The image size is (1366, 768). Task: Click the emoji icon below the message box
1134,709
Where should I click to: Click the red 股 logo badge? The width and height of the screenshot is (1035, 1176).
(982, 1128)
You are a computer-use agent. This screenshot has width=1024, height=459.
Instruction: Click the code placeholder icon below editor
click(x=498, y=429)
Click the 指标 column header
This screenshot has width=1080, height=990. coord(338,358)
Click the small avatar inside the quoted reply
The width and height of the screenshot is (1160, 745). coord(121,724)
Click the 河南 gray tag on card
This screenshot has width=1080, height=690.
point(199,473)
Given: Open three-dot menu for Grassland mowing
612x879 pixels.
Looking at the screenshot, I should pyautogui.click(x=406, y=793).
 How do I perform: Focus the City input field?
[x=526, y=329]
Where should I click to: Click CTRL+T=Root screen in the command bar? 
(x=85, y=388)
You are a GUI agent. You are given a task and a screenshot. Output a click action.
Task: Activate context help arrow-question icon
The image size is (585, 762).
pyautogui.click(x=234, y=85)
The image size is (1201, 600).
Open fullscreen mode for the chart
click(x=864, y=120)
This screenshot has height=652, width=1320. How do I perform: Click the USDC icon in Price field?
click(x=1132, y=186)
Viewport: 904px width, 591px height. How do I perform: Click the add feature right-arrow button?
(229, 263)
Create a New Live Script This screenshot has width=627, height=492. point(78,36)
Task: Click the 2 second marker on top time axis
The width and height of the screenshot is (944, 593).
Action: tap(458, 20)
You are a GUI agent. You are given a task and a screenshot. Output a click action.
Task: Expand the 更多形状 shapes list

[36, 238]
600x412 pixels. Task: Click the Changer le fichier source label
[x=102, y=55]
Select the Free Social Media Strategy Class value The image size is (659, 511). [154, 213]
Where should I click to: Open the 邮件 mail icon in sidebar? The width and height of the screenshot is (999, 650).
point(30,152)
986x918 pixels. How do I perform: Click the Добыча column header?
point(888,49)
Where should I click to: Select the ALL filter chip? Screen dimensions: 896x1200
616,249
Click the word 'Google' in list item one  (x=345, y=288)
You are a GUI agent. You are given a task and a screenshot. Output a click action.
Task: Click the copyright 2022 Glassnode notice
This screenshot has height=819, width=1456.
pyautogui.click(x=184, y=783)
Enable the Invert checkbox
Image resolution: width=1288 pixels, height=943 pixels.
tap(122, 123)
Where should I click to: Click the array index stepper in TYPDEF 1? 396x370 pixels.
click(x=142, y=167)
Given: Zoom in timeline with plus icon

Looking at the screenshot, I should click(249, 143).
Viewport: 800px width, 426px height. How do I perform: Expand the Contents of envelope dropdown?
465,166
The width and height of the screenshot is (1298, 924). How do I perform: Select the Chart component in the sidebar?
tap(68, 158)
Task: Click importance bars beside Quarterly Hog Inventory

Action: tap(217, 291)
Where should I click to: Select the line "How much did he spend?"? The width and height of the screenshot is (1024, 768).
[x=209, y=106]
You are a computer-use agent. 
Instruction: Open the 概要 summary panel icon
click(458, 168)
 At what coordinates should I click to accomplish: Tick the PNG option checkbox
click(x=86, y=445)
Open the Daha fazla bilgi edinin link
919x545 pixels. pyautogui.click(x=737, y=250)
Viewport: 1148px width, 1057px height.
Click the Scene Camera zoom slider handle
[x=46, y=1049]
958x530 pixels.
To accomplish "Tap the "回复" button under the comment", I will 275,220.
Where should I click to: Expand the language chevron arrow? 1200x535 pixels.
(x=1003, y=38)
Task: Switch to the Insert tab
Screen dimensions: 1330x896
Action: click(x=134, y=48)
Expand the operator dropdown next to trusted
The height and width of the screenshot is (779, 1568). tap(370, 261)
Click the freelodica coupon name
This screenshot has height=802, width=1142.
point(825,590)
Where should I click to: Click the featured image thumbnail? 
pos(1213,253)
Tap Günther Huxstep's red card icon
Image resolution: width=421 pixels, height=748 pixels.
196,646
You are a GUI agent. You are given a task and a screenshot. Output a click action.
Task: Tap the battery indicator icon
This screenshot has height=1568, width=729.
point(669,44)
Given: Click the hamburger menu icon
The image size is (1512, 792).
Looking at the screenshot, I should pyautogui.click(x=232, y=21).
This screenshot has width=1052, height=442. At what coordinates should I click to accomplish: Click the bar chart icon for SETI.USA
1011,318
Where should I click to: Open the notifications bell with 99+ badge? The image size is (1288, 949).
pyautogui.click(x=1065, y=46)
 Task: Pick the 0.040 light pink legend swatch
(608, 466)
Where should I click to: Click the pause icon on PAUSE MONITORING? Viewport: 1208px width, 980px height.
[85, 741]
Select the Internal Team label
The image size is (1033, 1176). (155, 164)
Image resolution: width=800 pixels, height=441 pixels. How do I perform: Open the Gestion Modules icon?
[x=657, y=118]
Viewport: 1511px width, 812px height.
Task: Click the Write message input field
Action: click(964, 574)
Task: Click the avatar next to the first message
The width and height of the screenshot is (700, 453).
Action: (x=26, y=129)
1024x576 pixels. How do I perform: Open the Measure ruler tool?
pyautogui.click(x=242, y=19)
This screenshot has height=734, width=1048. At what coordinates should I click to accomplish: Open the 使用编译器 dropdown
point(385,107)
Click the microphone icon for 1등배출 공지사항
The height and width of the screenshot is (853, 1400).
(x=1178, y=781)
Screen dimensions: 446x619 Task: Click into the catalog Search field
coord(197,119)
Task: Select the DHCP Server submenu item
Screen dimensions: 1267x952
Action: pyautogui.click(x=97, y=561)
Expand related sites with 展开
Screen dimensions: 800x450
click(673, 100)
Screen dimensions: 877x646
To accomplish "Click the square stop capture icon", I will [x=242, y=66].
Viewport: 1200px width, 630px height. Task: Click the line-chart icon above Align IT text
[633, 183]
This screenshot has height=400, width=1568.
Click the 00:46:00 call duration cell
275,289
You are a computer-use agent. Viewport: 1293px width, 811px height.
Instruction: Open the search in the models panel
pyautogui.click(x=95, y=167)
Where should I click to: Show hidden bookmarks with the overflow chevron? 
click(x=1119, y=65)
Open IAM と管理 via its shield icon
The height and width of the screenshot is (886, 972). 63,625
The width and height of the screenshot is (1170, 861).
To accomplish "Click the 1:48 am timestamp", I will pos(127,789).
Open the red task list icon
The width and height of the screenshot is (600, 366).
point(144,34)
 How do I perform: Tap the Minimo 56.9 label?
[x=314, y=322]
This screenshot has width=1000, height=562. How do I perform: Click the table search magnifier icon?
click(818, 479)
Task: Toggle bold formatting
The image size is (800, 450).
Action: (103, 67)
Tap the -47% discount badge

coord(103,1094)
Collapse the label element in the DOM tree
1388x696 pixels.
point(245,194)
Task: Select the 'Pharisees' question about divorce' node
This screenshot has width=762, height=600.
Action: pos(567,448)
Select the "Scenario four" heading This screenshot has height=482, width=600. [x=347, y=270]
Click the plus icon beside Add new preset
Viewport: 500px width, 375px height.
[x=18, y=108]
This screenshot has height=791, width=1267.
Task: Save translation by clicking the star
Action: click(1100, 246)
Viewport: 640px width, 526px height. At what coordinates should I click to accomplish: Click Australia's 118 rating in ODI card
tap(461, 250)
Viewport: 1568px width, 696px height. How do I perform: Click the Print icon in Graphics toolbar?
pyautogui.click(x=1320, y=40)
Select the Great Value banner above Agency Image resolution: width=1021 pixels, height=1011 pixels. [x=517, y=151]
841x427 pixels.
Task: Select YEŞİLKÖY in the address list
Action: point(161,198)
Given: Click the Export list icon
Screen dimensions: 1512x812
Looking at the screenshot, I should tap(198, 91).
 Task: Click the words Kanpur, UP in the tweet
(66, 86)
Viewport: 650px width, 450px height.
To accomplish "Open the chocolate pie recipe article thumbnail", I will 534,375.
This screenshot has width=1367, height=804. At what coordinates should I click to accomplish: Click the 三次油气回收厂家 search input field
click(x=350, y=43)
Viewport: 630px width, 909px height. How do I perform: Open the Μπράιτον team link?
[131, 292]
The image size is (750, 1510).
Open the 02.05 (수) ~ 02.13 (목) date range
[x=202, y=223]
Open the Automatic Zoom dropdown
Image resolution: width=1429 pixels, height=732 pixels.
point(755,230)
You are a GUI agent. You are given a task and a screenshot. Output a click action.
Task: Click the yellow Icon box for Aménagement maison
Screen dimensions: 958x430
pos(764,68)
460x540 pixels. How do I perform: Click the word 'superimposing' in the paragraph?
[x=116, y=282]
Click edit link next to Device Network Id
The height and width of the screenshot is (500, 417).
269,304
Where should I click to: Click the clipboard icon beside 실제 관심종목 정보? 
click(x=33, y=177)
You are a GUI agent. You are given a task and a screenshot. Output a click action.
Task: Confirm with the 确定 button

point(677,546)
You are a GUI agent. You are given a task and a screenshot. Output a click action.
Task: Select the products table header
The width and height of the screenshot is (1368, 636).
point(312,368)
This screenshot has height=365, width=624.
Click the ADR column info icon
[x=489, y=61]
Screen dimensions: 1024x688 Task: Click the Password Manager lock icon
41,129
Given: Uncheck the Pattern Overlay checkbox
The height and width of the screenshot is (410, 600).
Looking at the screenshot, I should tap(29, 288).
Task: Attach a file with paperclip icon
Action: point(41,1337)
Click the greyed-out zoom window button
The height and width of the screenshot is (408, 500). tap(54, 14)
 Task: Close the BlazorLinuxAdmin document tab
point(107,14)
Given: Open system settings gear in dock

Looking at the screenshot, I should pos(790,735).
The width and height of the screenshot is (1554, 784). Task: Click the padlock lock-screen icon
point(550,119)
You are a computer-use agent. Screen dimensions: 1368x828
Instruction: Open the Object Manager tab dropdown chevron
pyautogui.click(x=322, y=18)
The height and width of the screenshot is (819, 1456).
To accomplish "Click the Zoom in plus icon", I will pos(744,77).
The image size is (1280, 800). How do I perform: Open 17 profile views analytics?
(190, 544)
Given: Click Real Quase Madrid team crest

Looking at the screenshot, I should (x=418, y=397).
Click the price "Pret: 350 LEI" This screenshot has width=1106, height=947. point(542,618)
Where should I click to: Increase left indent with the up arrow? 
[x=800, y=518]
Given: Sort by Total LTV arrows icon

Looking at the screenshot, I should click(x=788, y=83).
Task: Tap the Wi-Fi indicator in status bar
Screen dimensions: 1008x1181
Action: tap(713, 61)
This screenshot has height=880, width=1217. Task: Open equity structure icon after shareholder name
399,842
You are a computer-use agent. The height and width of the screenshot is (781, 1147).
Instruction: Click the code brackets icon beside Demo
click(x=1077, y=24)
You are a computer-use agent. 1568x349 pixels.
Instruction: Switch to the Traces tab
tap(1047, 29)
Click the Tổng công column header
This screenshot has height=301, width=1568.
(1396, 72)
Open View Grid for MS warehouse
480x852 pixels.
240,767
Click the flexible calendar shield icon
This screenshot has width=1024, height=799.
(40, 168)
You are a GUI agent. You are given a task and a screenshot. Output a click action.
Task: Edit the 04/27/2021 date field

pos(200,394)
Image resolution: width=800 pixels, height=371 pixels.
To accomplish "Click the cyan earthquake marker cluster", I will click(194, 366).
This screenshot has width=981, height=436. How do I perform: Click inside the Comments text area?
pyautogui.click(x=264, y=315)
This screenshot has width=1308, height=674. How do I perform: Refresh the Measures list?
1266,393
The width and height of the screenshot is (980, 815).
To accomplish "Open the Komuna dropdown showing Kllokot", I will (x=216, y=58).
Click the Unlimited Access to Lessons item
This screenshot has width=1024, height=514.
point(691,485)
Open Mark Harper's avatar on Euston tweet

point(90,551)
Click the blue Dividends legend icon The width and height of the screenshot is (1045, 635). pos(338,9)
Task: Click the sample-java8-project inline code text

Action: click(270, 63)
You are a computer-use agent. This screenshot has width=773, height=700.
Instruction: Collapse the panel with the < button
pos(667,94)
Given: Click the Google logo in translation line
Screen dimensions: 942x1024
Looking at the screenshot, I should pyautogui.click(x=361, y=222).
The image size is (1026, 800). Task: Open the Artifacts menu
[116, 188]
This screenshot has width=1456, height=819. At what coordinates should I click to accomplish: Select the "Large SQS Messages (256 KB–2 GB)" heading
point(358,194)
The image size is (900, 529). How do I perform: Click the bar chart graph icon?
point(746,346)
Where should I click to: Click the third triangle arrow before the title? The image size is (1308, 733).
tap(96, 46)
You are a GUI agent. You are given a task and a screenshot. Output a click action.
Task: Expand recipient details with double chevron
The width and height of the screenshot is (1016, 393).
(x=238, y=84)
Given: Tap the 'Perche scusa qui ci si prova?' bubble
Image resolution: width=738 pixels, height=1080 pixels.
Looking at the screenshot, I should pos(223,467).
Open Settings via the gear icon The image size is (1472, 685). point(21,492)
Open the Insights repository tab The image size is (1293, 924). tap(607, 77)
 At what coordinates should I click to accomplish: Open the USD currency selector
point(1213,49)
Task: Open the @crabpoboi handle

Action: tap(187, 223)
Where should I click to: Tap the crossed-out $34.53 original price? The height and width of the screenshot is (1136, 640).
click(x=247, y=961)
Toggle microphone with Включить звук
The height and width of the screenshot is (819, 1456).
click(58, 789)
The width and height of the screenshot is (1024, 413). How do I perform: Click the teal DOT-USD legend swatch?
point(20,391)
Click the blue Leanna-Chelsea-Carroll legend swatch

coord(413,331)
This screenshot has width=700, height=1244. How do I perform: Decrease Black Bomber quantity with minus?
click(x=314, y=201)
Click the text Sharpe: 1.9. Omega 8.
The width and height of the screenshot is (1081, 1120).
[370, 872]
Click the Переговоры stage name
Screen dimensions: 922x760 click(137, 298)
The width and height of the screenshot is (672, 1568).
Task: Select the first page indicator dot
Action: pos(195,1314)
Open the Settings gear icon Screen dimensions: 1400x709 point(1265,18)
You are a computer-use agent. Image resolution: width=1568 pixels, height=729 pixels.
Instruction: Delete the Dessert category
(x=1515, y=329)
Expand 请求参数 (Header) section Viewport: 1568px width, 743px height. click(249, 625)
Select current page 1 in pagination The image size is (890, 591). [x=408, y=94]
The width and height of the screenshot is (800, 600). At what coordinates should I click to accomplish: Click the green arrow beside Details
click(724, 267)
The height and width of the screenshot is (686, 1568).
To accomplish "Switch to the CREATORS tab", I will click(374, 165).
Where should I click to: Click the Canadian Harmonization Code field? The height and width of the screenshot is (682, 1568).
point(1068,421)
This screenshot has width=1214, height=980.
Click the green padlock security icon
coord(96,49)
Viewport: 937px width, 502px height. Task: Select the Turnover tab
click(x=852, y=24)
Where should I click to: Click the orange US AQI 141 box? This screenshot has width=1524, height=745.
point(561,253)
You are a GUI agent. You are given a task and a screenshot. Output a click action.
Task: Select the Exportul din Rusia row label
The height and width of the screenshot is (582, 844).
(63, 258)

▶ Action item: From the entries above, extract only the lines running from the one containing "Open fullscreen mode for the chart" through the one containing "Select the Free", inclusive.

▶ Answer to the exercise:
Open fullscreen mode for the chart
click(x=864, y=120)
This screenshot has height=652, width=1320. How do I perform: Click the USDC icon in Price field?
click(x=1132, y=186)
Viewport: 904px width, 591px height. How do I perform: Click the add feature right-arrow button?
(229, 263)
Create a New Live Script This screenshot has width=627, height=492. point(78,36)
Task: Click the 2 second marker on top time axis
The width and height of the screenshot is (944, 593).
Action: tap(458, 20)
You are a GUI agent. You are given a task and a screenshot. Output a click action.
Task: Expand the 更多形状 shapes list

[36, 238]
600x412 pixels. Task: Click the Changer le fichier source label
[x=102, y=55]
Select the Free Social Media Strategy Class value The image size is (659, 511). [154, 213]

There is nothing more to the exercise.